DATASET EXCERPTS Start Marker

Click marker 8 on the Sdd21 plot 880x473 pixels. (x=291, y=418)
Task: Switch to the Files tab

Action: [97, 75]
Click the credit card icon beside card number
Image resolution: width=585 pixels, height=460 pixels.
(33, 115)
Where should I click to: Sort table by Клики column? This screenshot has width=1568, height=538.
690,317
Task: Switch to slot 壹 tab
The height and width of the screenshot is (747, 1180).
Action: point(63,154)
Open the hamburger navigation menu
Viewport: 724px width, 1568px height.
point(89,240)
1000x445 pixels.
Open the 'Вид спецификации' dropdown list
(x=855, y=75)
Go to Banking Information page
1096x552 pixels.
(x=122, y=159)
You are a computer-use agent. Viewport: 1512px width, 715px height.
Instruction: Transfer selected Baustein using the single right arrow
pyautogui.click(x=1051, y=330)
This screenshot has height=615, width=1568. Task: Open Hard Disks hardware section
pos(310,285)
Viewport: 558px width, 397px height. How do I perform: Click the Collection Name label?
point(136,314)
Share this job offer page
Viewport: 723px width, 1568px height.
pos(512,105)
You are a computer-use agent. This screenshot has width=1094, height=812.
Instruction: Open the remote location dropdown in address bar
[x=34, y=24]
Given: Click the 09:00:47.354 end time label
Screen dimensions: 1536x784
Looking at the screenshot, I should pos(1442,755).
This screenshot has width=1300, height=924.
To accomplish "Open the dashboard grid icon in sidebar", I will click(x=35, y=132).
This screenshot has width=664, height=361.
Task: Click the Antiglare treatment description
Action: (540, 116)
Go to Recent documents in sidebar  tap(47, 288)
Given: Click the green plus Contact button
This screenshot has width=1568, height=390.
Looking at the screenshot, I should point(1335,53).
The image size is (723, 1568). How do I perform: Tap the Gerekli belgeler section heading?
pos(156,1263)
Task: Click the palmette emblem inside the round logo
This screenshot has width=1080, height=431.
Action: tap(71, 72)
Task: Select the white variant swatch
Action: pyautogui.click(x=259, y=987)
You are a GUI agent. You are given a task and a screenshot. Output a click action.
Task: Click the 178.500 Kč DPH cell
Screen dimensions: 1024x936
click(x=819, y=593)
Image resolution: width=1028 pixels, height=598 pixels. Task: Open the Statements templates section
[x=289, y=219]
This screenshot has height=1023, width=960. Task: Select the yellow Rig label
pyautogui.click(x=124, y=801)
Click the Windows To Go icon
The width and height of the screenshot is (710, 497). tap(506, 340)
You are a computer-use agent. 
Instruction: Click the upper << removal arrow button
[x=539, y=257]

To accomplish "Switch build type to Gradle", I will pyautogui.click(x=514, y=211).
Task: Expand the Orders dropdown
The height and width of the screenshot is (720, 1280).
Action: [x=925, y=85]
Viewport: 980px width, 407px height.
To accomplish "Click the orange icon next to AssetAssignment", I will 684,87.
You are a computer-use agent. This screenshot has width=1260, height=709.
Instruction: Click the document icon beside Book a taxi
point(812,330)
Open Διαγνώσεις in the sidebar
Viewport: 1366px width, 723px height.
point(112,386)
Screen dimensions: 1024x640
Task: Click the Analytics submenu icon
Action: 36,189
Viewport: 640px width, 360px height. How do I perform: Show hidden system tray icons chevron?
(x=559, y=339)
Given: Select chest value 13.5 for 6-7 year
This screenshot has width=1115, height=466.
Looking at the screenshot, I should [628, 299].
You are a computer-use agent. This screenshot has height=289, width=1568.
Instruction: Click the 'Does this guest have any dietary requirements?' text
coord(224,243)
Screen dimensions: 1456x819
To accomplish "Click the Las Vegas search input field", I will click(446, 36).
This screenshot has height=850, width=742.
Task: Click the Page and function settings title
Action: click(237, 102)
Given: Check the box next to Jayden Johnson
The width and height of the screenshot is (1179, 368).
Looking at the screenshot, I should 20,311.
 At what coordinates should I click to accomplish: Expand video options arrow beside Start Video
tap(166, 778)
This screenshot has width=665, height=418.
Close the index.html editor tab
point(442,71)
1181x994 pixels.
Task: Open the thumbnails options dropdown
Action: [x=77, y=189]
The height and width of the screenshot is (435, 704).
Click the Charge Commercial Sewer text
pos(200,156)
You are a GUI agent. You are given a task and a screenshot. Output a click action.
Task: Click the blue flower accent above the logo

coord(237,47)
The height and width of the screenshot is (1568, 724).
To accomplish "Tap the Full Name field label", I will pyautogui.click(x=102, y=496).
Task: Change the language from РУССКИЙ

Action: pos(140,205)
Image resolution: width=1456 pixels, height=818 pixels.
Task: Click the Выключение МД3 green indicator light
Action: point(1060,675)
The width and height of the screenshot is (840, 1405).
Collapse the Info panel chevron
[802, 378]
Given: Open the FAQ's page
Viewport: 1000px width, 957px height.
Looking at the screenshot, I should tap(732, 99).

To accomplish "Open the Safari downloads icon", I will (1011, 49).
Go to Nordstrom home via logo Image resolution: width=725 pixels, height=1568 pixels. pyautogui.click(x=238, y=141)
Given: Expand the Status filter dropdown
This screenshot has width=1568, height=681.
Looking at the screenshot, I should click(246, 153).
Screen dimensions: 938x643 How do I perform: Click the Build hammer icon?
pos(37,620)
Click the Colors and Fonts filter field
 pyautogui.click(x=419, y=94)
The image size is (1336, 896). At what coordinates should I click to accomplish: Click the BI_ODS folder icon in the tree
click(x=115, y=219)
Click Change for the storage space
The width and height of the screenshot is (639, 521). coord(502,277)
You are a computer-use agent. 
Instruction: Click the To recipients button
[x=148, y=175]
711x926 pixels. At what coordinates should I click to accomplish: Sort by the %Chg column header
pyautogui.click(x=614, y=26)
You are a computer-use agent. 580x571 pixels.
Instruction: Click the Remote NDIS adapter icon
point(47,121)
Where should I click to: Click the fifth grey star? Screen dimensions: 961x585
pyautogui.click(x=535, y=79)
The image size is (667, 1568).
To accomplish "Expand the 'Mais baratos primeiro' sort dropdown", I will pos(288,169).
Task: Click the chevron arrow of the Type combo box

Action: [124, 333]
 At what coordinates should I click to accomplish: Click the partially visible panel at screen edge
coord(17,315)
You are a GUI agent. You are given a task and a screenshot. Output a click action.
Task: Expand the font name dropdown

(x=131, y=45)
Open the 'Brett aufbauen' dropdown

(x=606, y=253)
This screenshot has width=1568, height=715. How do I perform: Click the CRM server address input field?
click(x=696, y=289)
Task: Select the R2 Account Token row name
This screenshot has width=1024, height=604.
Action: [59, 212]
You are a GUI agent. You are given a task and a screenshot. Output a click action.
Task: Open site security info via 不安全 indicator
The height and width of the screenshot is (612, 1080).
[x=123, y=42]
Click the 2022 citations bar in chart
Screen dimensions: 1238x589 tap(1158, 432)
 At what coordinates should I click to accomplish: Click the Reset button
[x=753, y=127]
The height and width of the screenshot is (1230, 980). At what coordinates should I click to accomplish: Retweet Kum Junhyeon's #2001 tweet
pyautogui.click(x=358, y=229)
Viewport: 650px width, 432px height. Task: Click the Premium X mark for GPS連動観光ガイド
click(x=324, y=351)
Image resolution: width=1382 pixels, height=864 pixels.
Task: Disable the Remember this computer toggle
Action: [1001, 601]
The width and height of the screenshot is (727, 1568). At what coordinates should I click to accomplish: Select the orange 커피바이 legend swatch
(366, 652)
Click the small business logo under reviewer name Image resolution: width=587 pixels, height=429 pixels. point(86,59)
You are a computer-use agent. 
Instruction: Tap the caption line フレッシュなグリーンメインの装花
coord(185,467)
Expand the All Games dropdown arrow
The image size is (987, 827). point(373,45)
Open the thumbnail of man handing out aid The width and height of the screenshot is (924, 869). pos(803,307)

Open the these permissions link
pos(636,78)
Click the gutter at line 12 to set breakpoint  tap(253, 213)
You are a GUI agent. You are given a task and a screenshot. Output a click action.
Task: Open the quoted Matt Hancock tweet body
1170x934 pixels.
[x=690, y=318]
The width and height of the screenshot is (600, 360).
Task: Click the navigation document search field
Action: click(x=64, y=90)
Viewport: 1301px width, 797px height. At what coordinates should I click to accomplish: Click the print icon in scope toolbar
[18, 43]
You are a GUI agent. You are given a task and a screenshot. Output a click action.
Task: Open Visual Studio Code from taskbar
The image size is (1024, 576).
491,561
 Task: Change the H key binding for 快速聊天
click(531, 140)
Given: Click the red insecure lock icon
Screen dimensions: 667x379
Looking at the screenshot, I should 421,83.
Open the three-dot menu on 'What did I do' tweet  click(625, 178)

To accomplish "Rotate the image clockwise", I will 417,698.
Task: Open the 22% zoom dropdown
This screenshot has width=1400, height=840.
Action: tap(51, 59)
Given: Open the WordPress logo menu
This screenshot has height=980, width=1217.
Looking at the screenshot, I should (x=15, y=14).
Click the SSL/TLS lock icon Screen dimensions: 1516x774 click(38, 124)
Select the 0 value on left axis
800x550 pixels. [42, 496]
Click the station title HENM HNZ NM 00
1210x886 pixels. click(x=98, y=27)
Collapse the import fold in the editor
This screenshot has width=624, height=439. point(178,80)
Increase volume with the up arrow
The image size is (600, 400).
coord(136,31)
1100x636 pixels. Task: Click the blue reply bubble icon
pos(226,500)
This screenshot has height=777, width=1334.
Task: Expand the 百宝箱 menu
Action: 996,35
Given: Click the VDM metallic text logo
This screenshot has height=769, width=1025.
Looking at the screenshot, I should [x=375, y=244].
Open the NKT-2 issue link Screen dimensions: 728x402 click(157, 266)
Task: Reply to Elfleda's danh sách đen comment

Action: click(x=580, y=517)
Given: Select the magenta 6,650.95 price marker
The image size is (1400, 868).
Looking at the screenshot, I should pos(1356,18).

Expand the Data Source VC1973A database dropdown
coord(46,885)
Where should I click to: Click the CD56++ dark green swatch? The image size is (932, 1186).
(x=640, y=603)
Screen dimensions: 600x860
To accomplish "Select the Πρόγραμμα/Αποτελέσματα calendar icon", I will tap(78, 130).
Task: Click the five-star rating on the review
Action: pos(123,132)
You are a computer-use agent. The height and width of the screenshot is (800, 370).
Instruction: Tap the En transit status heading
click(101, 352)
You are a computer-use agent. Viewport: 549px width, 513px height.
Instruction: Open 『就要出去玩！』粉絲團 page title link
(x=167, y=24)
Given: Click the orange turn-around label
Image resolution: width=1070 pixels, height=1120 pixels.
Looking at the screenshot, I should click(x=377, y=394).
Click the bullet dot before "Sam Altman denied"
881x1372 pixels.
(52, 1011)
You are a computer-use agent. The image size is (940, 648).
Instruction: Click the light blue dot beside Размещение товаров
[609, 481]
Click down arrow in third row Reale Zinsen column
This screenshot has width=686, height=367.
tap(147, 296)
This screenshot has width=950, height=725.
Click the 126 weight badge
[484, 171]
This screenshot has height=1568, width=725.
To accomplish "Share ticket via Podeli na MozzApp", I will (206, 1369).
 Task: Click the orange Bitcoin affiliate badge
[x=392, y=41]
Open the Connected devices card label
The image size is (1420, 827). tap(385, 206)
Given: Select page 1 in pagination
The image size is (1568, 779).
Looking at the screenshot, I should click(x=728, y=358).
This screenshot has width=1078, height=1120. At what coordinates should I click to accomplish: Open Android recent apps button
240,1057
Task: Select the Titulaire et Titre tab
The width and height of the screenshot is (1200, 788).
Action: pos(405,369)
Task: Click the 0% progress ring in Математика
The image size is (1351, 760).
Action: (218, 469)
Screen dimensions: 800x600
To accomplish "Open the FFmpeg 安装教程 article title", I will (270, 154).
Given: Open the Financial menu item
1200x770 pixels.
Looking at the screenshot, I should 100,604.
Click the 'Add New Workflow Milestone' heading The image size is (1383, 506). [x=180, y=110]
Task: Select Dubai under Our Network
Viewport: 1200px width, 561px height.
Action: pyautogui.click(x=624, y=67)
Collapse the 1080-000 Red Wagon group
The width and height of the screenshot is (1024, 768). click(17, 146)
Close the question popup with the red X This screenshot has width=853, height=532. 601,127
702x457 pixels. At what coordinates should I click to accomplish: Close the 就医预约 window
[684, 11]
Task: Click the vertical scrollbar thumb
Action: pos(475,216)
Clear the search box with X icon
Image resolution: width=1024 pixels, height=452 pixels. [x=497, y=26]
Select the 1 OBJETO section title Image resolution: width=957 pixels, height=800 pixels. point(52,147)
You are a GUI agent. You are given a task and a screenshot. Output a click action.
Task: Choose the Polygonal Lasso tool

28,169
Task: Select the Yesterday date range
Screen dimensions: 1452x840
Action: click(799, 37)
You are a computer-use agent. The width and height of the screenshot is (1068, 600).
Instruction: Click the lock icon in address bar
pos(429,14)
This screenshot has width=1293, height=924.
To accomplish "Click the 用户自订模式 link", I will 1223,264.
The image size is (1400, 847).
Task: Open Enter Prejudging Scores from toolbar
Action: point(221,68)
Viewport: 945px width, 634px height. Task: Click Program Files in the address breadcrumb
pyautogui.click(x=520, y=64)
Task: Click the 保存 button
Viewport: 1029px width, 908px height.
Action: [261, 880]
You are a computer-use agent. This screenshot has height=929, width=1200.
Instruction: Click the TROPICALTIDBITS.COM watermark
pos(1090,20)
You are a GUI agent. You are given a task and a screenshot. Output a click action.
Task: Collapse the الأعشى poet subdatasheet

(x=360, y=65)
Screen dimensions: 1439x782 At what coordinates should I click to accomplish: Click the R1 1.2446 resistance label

DATASET EXCERPTS End Marker

THE TASK
Where a line of the material above holds the string "under", copy that line.

RESULT
Click the small business logo under reviewer name Image resolution: width=587 pixels, height=429 pixels. point(86,59)
Task: Select Dubai under Our Network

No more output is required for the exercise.